(129b) Development of Poly(ionic liquid) Ionogels for Electroactive Polymer Application.
AIChE Annual Meeting
2022
2022 Annual Meeting
Materials Engineering and Sciences Division
Charged and Ion Containing Polymers II
Monday, November 14, 2022 - 1:00pm to 1:15pm
Poly(ionic liquids) (PILs) are a special type of strong polyelectrolyte that combine the diverse functionality and unique properties of ionic liquids (ILs) with the mechanical stability, long-range ordering, and processability of polymers. These materials are particularly attractive in electrochemical applications, such as solid-state batteries and flexible electronics, due to their intrinsic ion conductivity, good thermal stability, non-flammability, and wide electrochemical windows. In recent years, PILs have also shown potential for use in ionic electroactive polymers (IEAPs) systems.

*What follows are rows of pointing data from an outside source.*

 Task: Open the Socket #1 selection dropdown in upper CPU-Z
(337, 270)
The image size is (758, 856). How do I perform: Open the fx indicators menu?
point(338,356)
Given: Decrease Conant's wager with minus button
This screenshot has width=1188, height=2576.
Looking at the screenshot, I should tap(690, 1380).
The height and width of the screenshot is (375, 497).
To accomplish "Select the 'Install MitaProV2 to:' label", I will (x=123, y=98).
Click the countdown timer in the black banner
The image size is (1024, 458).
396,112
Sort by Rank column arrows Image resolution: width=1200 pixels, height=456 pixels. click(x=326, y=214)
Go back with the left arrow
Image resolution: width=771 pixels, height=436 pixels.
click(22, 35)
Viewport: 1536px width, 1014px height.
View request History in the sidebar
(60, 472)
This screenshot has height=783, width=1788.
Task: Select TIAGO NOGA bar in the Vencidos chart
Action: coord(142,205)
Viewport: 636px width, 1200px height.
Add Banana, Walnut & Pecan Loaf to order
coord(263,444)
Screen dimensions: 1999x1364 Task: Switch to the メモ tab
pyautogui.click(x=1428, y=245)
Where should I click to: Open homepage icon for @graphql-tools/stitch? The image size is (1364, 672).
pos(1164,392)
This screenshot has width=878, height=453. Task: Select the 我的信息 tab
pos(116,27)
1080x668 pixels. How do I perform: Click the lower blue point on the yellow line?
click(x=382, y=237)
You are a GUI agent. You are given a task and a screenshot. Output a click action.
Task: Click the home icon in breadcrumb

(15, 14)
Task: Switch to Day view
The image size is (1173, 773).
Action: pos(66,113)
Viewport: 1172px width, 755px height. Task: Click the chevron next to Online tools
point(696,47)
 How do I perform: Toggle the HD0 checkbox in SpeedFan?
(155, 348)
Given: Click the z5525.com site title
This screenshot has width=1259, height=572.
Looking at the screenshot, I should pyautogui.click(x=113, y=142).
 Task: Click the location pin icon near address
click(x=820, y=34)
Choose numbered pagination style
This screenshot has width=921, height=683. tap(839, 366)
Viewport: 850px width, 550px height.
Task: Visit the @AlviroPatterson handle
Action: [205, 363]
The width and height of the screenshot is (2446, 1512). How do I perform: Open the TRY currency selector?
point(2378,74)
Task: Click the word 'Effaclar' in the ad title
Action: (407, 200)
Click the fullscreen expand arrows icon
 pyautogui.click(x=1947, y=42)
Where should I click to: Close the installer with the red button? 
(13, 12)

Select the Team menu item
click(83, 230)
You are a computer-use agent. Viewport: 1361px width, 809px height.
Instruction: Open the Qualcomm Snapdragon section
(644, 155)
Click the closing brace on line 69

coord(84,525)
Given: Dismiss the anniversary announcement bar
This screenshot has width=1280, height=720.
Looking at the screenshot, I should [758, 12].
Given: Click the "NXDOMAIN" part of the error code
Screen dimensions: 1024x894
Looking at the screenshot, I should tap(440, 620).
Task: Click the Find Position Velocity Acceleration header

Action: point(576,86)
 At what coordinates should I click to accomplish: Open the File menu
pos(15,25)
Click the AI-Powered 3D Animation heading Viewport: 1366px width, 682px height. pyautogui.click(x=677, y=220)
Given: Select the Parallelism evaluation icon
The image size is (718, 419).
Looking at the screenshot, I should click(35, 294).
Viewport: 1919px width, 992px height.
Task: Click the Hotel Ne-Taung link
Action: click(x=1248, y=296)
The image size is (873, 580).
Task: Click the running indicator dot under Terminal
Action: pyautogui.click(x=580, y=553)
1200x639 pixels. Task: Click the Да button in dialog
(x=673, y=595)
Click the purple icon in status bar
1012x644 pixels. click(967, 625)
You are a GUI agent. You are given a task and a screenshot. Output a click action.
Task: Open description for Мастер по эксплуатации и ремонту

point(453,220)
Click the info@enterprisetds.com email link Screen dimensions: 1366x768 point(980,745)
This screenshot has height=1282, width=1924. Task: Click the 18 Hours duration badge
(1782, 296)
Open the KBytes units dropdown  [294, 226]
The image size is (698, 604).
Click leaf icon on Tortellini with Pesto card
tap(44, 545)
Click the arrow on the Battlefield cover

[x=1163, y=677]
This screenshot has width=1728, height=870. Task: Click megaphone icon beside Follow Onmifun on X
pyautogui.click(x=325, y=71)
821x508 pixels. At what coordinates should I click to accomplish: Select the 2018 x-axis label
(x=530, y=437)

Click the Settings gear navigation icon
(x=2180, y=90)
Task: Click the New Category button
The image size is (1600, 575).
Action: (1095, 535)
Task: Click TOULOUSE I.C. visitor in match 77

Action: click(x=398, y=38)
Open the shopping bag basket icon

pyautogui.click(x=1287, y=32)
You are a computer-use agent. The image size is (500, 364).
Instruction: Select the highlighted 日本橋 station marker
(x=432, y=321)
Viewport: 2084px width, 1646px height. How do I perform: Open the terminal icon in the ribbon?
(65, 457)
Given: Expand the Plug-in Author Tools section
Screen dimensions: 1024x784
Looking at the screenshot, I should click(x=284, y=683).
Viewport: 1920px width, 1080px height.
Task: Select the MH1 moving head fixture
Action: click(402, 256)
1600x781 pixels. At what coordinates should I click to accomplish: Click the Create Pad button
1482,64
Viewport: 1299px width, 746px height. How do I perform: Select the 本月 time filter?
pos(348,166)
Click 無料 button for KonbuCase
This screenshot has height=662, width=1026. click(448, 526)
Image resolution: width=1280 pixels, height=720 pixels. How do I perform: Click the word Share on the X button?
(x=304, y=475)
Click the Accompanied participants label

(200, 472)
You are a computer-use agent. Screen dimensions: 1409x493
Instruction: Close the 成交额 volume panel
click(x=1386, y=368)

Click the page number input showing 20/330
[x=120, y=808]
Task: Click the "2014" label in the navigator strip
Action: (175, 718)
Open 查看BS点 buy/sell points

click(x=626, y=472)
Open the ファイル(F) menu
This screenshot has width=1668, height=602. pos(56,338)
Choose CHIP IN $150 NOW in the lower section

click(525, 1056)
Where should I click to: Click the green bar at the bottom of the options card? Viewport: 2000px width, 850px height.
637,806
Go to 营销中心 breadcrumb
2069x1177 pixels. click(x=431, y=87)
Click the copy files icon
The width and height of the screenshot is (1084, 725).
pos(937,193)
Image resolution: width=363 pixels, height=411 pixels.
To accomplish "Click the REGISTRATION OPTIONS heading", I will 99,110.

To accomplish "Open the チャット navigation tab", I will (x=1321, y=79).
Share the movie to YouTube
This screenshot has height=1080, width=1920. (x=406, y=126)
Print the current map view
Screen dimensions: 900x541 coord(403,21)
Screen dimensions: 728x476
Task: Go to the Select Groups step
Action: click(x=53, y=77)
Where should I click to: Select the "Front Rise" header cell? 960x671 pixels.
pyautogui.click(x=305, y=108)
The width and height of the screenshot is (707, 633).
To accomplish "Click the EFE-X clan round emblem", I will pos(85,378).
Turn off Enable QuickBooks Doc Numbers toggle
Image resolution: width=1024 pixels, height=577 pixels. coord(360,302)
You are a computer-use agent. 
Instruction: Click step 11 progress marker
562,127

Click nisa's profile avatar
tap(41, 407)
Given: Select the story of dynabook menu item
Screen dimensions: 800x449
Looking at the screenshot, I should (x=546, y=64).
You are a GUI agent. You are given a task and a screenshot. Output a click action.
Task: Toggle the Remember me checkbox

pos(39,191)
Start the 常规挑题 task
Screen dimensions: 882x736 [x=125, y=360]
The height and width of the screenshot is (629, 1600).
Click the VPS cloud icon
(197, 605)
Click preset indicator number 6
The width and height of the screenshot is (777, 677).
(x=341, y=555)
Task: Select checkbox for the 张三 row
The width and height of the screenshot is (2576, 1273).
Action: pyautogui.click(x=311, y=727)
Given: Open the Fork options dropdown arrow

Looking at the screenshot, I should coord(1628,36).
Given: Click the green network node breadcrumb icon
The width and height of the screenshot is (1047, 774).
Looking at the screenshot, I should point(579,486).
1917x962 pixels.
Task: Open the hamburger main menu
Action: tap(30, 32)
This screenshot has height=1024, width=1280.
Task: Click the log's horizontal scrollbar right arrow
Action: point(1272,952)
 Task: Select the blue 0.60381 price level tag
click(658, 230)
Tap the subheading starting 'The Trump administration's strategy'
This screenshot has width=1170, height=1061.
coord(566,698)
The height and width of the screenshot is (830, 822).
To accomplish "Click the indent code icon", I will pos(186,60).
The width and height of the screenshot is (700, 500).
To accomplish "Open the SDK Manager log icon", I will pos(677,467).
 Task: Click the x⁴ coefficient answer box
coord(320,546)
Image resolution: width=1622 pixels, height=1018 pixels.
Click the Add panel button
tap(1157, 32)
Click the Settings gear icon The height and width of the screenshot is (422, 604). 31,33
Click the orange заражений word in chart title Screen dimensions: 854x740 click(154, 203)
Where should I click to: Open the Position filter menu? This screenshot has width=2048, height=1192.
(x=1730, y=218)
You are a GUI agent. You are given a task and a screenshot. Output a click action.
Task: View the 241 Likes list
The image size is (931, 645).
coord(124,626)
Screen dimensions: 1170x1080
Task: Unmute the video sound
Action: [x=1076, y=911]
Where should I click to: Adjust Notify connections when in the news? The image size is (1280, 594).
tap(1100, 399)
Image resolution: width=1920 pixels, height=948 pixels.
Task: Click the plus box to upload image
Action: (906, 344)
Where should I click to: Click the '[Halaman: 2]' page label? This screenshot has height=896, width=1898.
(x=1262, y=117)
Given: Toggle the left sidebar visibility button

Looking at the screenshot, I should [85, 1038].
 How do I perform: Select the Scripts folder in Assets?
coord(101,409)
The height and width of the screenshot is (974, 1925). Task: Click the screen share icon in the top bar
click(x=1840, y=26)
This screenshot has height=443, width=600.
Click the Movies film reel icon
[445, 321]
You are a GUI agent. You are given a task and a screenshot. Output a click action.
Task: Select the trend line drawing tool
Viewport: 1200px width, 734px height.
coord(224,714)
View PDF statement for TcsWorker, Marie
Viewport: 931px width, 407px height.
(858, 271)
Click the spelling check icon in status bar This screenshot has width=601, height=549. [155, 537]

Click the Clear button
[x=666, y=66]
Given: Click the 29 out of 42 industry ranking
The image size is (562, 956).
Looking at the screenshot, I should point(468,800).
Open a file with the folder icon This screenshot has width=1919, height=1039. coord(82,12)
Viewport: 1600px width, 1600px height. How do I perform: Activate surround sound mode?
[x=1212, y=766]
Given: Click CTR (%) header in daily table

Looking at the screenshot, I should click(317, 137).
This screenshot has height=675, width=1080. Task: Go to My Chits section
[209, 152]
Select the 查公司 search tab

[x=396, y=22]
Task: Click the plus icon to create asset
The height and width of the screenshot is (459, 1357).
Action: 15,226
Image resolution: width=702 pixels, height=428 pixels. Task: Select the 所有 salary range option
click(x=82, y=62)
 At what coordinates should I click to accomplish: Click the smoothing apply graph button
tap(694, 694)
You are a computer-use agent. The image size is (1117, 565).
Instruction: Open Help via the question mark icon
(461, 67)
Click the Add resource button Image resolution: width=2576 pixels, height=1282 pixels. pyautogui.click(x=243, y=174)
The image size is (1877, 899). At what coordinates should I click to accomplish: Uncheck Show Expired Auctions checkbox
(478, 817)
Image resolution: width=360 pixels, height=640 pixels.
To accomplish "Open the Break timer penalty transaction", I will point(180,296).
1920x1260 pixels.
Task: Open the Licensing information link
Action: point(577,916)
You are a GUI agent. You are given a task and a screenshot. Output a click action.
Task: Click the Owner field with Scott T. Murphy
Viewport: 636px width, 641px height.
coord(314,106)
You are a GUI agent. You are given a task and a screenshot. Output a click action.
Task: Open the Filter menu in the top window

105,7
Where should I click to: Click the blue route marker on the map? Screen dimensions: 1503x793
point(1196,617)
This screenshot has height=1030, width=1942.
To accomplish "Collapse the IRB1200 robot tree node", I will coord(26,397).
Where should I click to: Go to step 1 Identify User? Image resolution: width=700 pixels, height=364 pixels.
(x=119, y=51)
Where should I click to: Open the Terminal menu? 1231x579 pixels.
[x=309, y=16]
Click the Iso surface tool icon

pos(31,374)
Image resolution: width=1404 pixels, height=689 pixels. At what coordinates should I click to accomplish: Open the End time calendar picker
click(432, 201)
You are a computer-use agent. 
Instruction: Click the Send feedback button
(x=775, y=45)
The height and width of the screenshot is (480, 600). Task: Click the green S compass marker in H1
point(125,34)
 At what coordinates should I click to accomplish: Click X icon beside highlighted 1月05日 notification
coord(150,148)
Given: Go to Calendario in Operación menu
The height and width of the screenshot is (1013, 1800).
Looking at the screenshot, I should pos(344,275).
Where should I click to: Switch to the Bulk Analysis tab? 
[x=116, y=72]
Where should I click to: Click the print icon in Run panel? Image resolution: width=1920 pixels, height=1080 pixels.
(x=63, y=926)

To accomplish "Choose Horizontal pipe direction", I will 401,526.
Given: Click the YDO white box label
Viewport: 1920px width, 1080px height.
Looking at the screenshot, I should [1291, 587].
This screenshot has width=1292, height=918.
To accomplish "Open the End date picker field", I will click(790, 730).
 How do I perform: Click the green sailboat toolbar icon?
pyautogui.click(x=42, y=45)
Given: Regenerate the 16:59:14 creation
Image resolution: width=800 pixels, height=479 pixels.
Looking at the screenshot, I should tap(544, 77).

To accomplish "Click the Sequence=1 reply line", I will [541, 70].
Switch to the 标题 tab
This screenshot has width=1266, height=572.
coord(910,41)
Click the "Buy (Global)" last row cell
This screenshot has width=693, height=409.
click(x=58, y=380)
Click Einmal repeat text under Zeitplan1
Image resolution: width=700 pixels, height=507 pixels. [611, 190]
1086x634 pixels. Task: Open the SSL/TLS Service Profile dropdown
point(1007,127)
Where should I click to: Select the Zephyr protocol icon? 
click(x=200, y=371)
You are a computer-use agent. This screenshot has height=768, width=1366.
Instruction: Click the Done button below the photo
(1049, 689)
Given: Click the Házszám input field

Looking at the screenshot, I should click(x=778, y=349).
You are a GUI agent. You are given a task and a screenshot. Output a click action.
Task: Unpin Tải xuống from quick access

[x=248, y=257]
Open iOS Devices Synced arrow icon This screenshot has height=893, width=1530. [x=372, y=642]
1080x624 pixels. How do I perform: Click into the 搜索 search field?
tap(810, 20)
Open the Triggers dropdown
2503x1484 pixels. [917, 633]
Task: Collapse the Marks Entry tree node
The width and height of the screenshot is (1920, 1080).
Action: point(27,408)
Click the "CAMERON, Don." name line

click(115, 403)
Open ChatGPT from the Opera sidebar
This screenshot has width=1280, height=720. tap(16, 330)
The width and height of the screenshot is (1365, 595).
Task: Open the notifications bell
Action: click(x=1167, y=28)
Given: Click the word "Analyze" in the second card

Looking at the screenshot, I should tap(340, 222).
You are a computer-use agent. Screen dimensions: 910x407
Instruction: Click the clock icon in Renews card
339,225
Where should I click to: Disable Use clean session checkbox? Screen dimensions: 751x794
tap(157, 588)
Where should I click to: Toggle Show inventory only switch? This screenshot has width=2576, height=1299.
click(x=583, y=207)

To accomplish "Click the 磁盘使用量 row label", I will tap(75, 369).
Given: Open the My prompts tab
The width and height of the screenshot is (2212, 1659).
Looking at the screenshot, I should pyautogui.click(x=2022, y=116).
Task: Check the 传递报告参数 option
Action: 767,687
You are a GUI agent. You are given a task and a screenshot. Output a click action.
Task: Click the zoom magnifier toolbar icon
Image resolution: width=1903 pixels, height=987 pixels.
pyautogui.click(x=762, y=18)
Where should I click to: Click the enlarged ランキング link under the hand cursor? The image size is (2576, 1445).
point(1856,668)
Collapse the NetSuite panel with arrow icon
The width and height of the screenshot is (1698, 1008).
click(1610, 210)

Ionic electroactive polymers (IEAP) are materials that can mechanically respond, or actuate, under an applied electrical voltage due to ion migration within the polymer system. They are typically composed of a polymer matrix (e.g. Nafion or PVDF) containing a liquid electrolyte, aqueous salt solution (hydrogel) or ionic liquids (ionogels), sandwiched between two conductive electrodes. PILs are ideal polymer matrices for ionogels-based actuators due to their high compatibility with ionic liquids, resulting in gels with minimal IL leakage and longer periods of operational stability. However, the use of PIL polymers in electroactive actuators is still in its infancy. In this work, PIL homopolymers and block copolymers were synthesized through living radical polymerization techniques and then combined with a select ionic liquid to form ionogels. The synthesized polymers were characterized for their chemical and molecular weight characteristics through GPC, NMR, and FITR. The polymer glass transition temperature and thermal stability was evaluated with DSC and TGA respectively. EIS was utilized to measure ion conductivity of the polymers and ionogels. The mechanical properties of the materials were examined. Preliminary investigations into the electroactive actuation behavior of select ionogels was investigated at low voltages (<5 V) by sandwiching the solid electrolyte membranes between two layers of electrode material.